The pitfalls of Demand Planning
Good demand planning is essential for the operational and financial performance of an organization. How do you avoid the most common pitfalls?
When we talk about demand planning, we refer to all functionalities within the organization that contribute to streamlining operations versus market demand.
The digitization of recent years seemed to deliver on the promise of breaking down silo formation and organizational barriers by reducing human interaction. Yet many companies struggle with these things to get their demand planning in order.
Pitfall 1. Lack of commitment.
In many organizations, a forecast is still viewed with the necessary skepticism. “the planning is not correct, because….” is a common view within companies. The result of this is that through actual human intervention the actual production is adjusted instead of improving the forecast, resulting in a self-fulfilling prophecy. At management and executive level there is often not enough guidance to avoid this pitfall.
There is also often a lack of commitment to break through organizational barriers. Demand planning often lingers at mid management level within a specific silo. At this level, one tries to align the different metrices, which causes the following problem. The bullwhip. By considering the supply chain as a sequence of metrices, variations are automatically reinforced and your demand planning quickly gets out of sync. Not infrequently, this is done within individual spreadsheets instead of an integrated demand planning system.

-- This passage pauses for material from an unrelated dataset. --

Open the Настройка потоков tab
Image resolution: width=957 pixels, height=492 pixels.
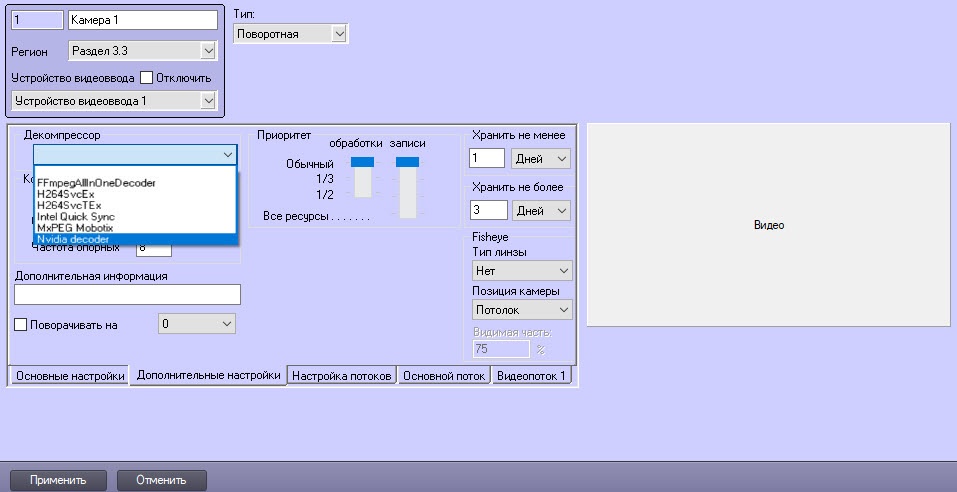pos(342,376)
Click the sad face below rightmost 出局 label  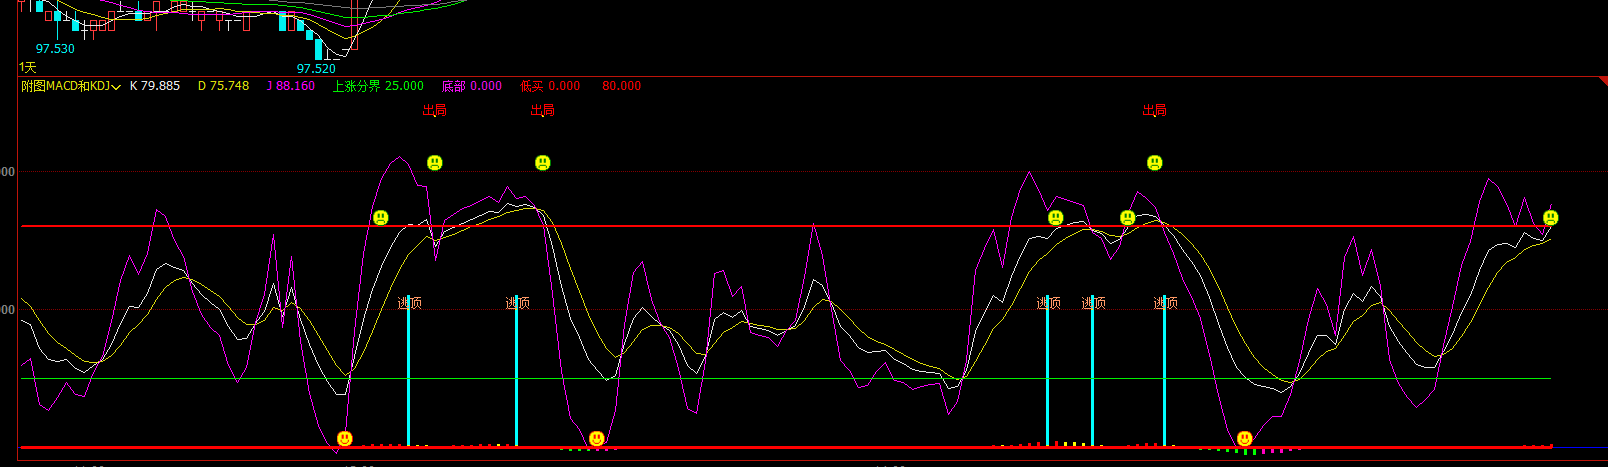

Pitfall 2. Past performance is not a guide to future performance.
Many statistical forecasts, regardless of their method, are based on historical developments. This goes wrong for 2 reasons. the previously mentioned internal bullwhip effect, but also the fact that historical data quickly becomes obsolete. Especially in a market that is constantly subject to rapid changes in demand.
It is precisely the challenge at S&OP to make predictions about current developments in the market through the smart use of Big Data. Statistical data can be used to research market segmentations and to create a baseline forecast. But at SKU level, for example, it is totally unsuitable.
Pitfall 3. Lack of cooperation
Developments that directly affect demand are not properly discussed or communicated within the organization beforehand. Consider, for example, a new marketing campaign or the introduction of new products in the market. For the Operation, a completely new situation arises that needs to be addressed ad hoc. The Operation cannot follow the change in demand and the desired result of the marketing action will not be realized as a result. The result is mutual reproaches within the organization.
The organizational structure is often the problem. Organized vertically with many functional silos. New ideas and concepts are developed within each silo without involving the rest of the organization from the start. People prefer to put a ready-made story on the table before consulting the organization.
Pitfall 4. Lack of mature forecast methods.
As stated earlier, historical data is a poor predictor of future developments in a rapidly changing market. Many organizations lack an incremental change in their forecast process. From historical to Prescriptive analyzes.
Historical data can be used for a first baseline of information and segregation of markets. Within this subdivision, organizations should take the following steps to avoid the pitfall.
Descriptive analysis or data management is perhaps the most essential step. Not only the collection and management of the data, but especially the method of recording and how the data is made accessible to the organization. [tagging, categories etc] Providing data with the correct characteristics and parameters is fundamental for the usability of the data.
Monitoring analysis. Once it has been determined which data you want to capture and manage, constant monitoring and updating of information is essential. Not only the data itself, but especially the changes in the data sets.
Diagnostic analysis. The collected data is analyzed for variations compared to base line data and compared with the expected developments and which deviations and to what extent can be determined.
Predictive analysis uses the diagnosis information to determine the new expected outcome. In short, what is the effect of a change in the schedule, changes in demand.
Prescriptive analysis then answers the question of which corrective actions should be taken. Scenario comparisons and other process control algorithms are used to achieve the best possible choice.
Pitfall 5. Lack of innovation.
Innovation is a sudden discovery. Innovation is an incremental process in which an organization takes a small step every day to improve itself. Equivalent to ecosystems that continuously try ‘new’ things to see if it works. This is precisely the strength of startups that make many attempts in a relatively short time to serve the market with a minimum of process control and hardly any overhead. This makes it possible to switch and adjust very quickly, if you have gambled on the wrong horse.
In this process, a 6S approach is often used to determine the maximum freedom of movement. Compared to the optimal flow, a UCL and LCL are established within which functions within the organizations are allowed to move freely. Responsibility, both operational and financial, has been fully delegated to the lowest possible level. If the upper or lower limit is exceeded, horizontal cooperation is required to return within the boundaries or to leave the chosen path.
It is important that the parties involved within these frameworks agree on the ranges in terms of performance, horizon of planning and risk, the shared risks and the exception conditions that are used.